* [EXERCISE AIM]: Express the entries from the line with "Task: Click the NOT_CHECKED drift status" through the end of the entries as a two-column CSV with the columns "text" and "answer", one row per entry, placing each field in quotation marks and turning line breaks into spaces. Leave the pictures out.

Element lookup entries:
******
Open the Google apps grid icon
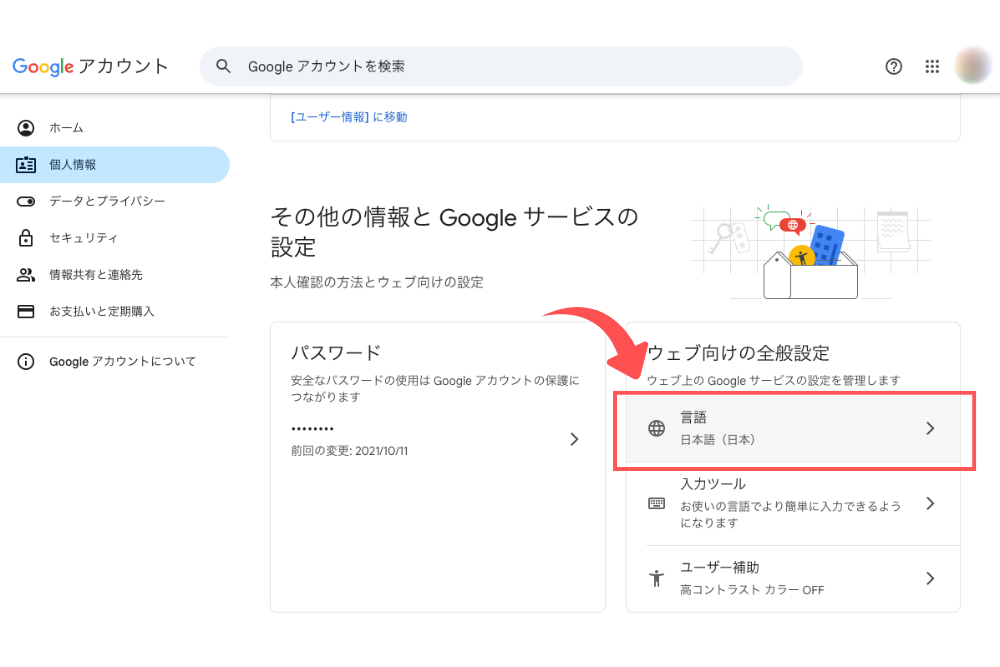The height and width of the screenshot is (667, 1000). (932, 66)
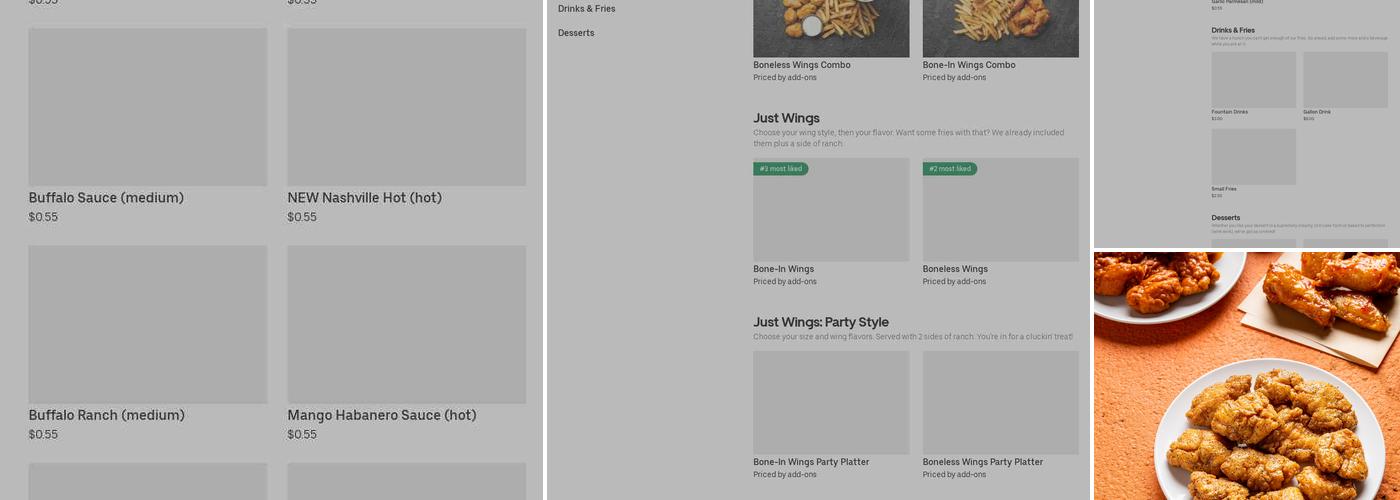The width and height of the screenshot is (1400, 500).
Task: Open the Bone-In Wings Combo photo
Action: pos(1000,28)
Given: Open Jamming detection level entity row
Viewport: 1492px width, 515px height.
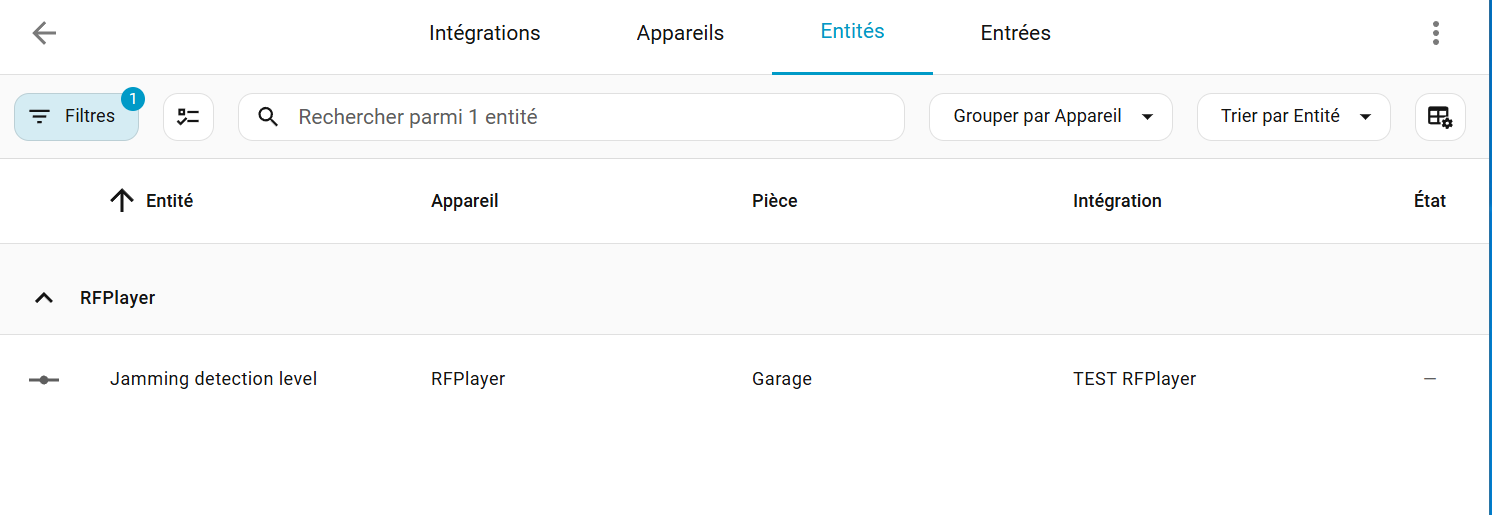Looking at the screenshot, I should [x=213, y=379].
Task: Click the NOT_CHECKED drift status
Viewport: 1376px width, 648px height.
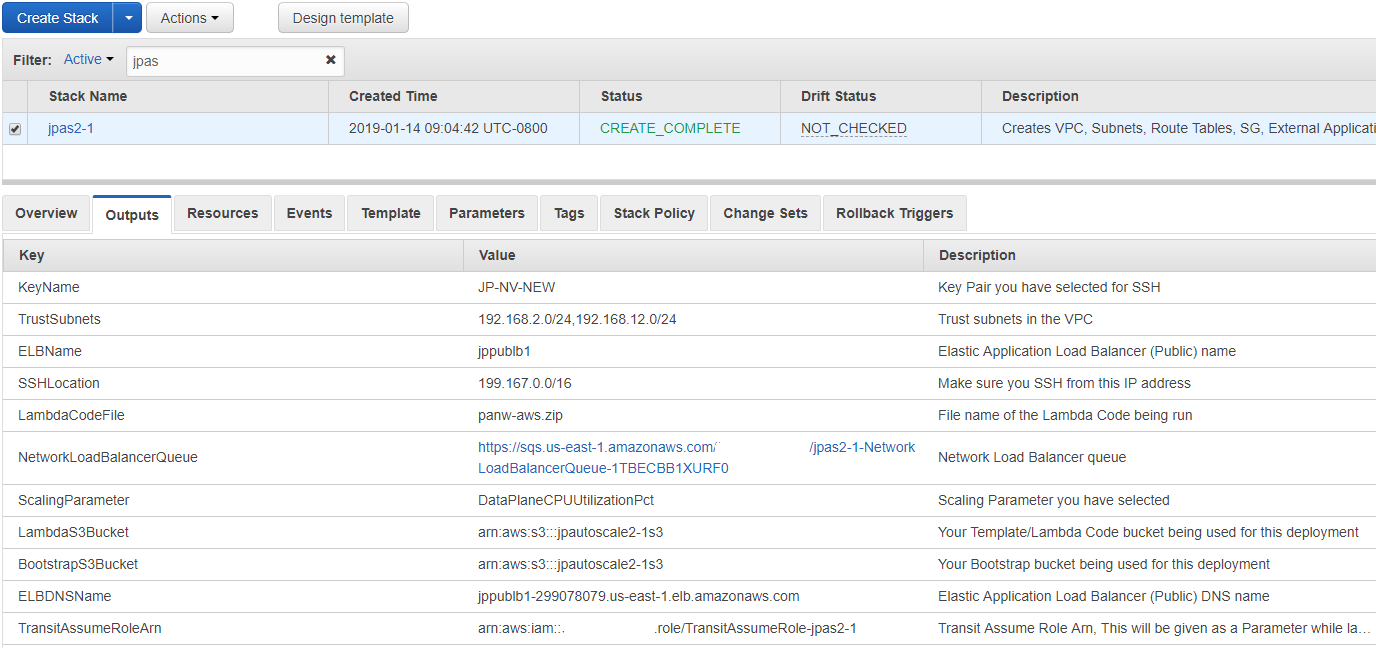Action: coord(853,128)
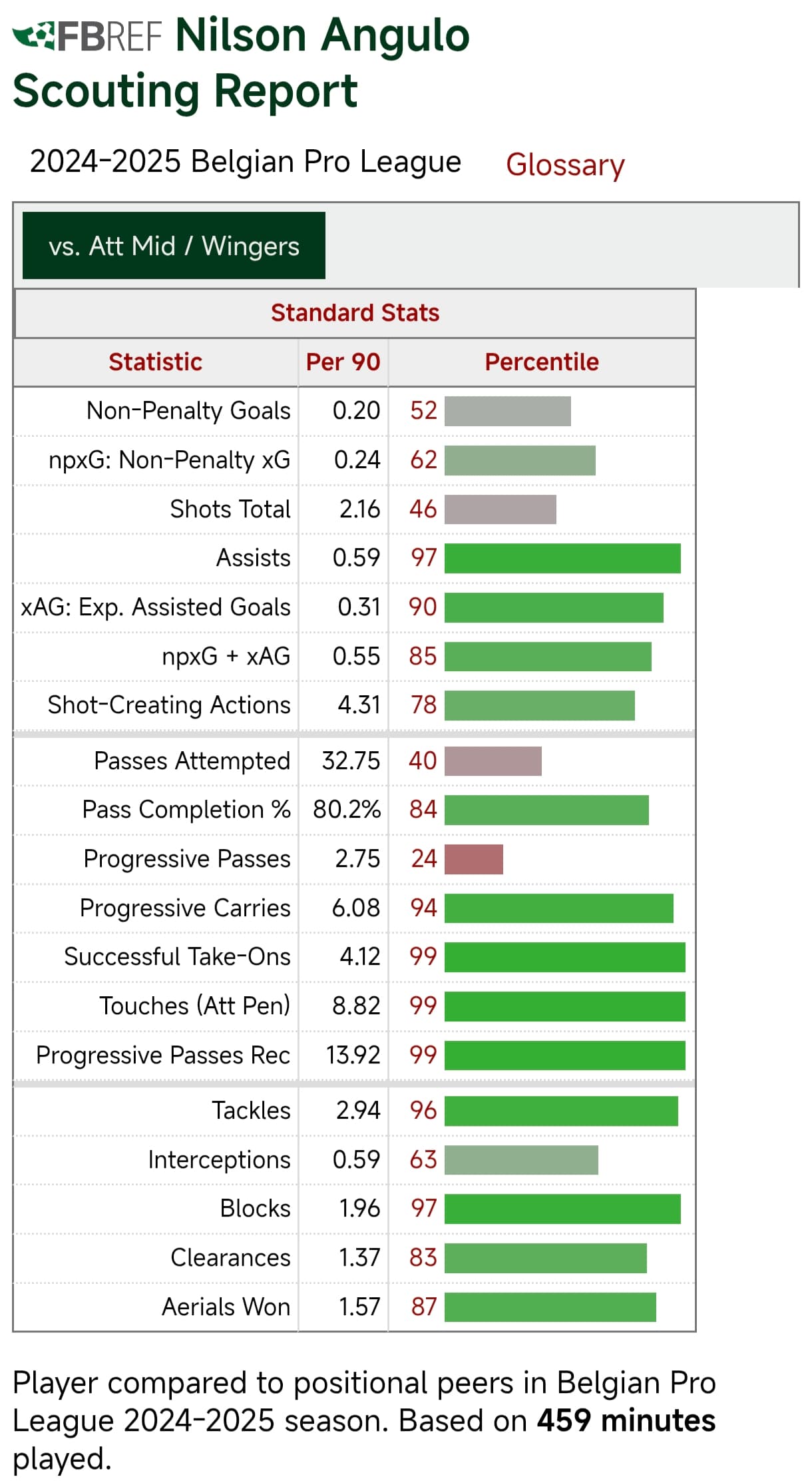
******
* [WRITTEN RESPONSE]:
text,answer
"Task: Click the NOT_CHECKED drift status Viewport: 1376px width, 648px height.","Action: coord(853,128)"